Copy every one of the following records word for word, without changing anything.

=======

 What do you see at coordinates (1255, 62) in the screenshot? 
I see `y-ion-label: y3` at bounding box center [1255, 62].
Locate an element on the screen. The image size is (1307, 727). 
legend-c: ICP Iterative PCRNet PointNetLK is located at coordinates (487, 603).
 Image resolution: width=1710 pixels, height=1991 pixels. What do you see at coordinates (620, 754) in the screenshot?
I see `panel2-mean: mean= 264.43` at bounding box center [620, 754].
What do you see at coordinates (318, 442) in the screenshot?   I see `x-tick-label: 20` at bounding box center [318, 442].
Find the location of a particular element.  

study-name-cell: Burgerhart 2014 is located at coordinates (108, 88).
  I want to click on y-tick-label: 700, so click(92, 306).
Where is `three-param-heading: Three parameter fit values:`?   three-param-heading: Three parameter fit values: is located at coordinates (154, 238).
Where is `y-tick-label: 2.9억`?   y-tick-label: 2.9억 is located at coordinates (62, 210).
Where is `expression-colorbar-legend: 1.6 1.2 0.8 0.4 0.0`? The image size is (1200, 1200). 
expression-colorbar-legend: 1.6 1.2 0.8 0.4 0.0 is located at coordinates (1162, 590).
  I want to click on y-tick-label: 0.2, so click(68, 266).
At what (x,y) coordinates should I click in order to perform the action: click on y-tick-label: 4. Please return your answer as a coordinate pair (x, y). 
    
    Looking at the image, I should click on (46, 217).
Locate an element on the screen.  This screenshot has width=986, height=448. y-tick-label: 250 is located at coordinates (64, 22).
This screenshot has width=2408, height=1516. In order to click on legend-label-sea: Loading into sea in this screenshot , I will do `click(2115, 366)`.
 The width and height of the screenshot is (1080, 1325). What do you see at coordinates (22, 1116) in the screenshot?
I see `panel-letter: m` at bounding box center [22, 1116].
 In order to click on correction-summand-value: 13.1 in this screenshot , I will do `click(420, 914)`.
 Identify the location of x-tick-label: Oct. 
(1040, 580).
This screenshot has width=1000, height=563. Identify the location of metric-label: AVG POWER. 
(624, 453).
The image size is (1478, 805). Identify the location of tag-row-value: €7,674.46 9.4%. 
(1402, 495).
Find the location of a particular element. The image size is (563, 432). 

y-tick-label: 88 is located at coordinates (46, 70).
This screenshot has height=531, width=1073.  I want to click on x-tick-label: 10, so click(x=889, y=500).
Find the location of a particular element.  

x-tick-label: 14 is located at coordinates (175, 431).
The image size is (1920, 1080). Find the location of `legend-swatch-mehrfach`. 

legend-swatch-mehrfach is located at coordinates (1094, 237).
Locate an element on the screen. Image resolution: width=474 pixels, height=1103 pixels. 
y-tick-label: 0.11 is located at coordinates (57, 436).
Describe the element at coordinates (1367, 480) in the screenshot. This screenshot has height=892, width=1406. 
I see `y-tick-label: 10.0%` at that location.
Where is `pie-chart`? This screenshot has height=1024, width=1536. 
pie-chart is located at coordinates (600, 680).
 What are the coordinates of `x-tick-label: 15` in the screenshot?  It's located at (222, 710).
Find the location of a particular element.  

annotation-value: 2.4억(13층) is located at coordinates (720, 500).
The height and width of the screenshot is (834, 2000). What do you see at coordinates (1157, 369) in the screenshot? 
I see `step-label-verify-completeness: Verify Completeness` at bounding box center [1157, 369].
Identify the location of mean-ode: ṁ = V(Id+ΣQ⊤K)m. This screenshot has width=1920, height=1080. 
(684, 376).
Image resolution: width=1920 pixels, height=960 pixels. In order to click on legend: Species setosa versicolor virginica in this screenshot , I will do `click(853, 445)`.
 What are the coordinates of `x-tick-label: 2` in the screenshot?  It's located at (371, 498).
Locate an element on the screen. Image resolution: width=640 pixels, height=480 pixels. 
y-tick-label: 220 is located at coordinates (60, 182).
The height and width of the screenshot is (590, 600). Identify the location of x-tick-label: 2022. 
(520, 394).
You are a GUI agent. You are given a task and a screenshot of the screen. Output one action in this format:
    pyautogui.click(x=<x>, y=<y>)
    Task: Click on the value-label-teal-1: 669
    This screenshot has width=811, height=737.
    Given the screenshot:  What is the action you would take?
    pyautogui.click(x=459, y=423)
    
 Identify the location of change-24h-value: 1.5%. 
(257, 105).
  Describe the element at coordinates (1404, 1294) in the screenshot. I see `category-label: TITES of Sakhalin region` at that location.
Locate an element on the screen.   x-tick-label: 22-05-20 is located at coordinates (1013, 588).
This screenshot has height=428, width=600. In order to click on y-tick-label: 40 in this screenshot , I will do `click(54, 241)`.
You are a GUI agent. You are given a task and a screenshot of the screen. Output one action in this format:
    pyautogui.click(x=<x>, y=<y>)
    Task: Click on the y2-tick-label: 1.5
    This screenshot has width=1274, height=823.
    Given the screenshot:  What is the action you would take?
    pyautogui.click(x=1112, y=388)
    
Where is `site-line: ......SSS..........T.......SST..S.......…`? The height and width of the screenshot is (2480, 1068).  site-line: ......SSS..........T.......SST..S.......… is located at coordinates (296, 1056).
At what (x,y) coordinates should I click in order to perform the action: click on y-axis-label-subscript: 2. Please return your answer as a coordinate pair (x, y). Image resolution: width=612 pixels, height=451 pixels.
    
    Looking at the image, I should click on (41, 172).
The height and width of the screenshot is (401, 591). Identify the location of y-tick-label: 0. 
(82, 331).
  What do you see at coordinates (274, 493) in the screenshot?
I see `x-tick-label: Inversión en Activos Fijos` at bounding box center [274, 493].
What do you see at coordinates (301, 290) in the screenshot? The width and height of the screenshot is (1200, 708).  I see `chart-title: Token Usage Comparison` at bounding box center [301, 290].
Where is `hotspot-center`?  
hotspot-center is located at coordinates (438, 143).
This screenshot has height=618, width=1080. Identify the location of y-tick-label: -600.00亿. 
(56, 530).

=======

Response for this exercise
 What do you see at coordinates (1255, 62) in the screenshot? 
I see `y-ion-label: y3` at bounding box center [1255, 62].
Locate an element on the screen. The image size is (1307, 727). 
legend-c: ICP Iterative PCRNet PointNetLK is located at coordinates (487, 603).
 Image resolution: width=1710 pixels, height=1991 pixels. What do you see at coordinates (620, 754) in the screenshot?
I see `panel2-mean: mean= 264.43` at bounding box center [620, 754].
What do you see at coordinates (318, 442) in the screenshot?   I see `x-tick-label: 20` at bounding box center [318, 442].
Find the location of a particular element.  

study-name-cell: Burgerhart 2014 is located at coordinates (108, 88).
  I want to click on y-tick-label: 700, so click(92, 306).
Where is `three-param-heading: Three parameter fit values:`?   three-param-heading: Three parameter fit values: is located at coordinates (154, 238).
Where is `y-tick-label: 2.9억`?   y-tick-label: 2.9억 is located at coordinates (62, 210).
Where is `expression-colorbar-legend: 1.6 1.2 0.8 0.4 0.0`? The image size is (1200, 1200). 
expression-colorbar-legend: 1.6 1.2 0.8 0.4 0.0 is located at coordinates (1162, 590).
  I want to click on y-tick-label: 0.2, so click(68, 266).
At what (x,y) coordinates should I click in order to perform the action: click on y-tick-label: 4. Please return your answer as a coordinate pair (x, y). 
    
    Looking at the image, I should click on (46, 217).
Locate an element on the screen.  This screenshot has width=986, height=448. y-tick-label: 250 is located at coordinates (64, 22).
This screenshot has width=2408, height=1516. In order to click on legend-label-sea: Loading into sea in this screenshot , I will do `click(2115, 366)`.
 The width and height of the screenshot is (1080, 1325). What do you see at coordinates (22, 1116) in the screenshot?
I see `panel-letter: m` at bounding box center [22, 1116].
 In order to click on correction-summand-value: 13.1 in this screenshot , I will do `click(420, 914)`.
 Identify the location of x-tick-label: Oct. 
(1040, 580).
This screenshot has width=1000, height=563. Identify the location of metric-label: AVG POWER. 
(624, 453).
The image size is (1478, 805). Identify the location of tag-row-value: €7,674.46 9.4%. 
(1402, 495).
Find the location of a particular element. The image size is (563, 432). 

y-tick-label: 88 is located at coordinates (46, 70).
This screenshot has height=531, width=1073.  I want to click on x-tick-label: 10, so click(x=889, y=500).
Find the location of a particular element.  

x-tick-label: 14 is located at coordinates (175, 431).
The image size is (1920, 1080). Find the location of `legend-swatch-mehrfach`. 

legend-swatch-mehrfach is located at coordinates (1094, 237).
Locate an element on the screen. Image resolution: width=474 pixels, height=1103 pixels. 
y-tick-label: 0.11 is located at coordinates (57, 436).
Describe the element at coordinates (1367, 480) in the screenshot. This screenshot has height=892, width=1406. 
I see `y-tick-label: 10.0%` at that location.
Where is `pie-chart`? This screenshot has height=1024, width=1536. 
pie-chart is located at coordinates (600, 680).
 What are the coordinates of `x-tick-label: 15` in the screenshot?  It's located at (222, 710).
Find the location of a particular element.  

annotation-value: 2.4억(13층) is located at coordinates (720, 500).
The height and width of the screenshot is (834, 2000). What do you see at coordinates (1157, 369) in the screenshot? 
I see `step-label-verify-completeness: Verify Completeness` at bounding box center [1157, 369].
Identify the location of mean-ode: ṁ = V(Id+ΣQ⊤K)m. This screenshot has width=1920, height=1080. 
(684, 376).
Image resolution: width=1920 pixels, height=960 pixels. In order to click on legend: Species setosa versicolor virginica in this screenshot , I will do `click(853, 445)`.
 What are the coordinates of `x-tick-label: 2` in the screenshot?  It's located at (371, 498).
Locate an element on the screen. Image resolution: width=640 pixels, height=480 pixels. 
y-tick-label: 220 is located at coordinates (60, 182).
The height and width of the screenshot is (590, 600). Identify the location of x-tick-label: 2022. 
(520, 394).
You are a GUI agent. You are given a task and a screenshot of the screen. Output one action in this format:
    pyautogui.click(x=<x>, y=<y>)
    Task: Click on the value-label-teal-1: 669
    This screenshot has width=811, height=737.
    Given the screenshot:  What is the action you would take?
    pyautogui.click(x=459, y=423)
    
 Identify the location of change-24h-value: 1.5%. 
(257, 105).
  Describe the element at coordinates (1404, 1294) in the screenshot. I see `category-label: TITES of Sakhalin region` at that location.
Locate an element on the screen.   x-tick-label: 22-05-20 is located at coordinates (1013, 588).
This screenshot has height=428, width=600. In order to click on y-tick-label: 40 in this screenshot , I will do `click(54, 241)`.
You are a GUI agent. You are given a task and a screenshot of the screen. Output one action in this format:
    pyautogui.click(x=<x>, y=<y>)
    Task: Click on the y2-tick-label: 1.5
    This screenshot has width=1274, height=823.
    Given the screenshot:  What is the action you would take?
    pyautogui.click(x=1112, y=388)
    
Where is `site-line: ......SSS..........T.......SST..S.......…`? The height and width of the screenshot is (2480, 1068).  site-line: ......SSS..........T.......SST..S.......… is located at coordinates (296, 1056).
At what (x,y) coordinates should I click in order to perform the action: click on y-axis-label-subscript: 2. Please return your answer as a coordinate pair (x, y). Image resolution: width=612 pixels, height=451 pixels.
    
    Looking at the image, I should click on (41, 172).
The height and width of the screenshot is (401, 591). Identify the location of y-tick-label: 0. 
(82, 331).
  What do you see at coordinates (274, 493) in the screenshot?
I see `x-tick-label: Inversión en Activos Fijos` at bounding box center [274, 493].
What do you see at coordinates (301, 290) in the screenshot? The width and height of the screenshot is (1200, 708).  I see `chart-title: Token Usage Comparison` at bounding box center [301, 290].
Where is `hotspot-center`?  
hotspot-center is located at coordinates (438, 143).
This screenshot has height=618, width=1080. Identify the location of y-tick-label: -600.00亿. 
(56, 530).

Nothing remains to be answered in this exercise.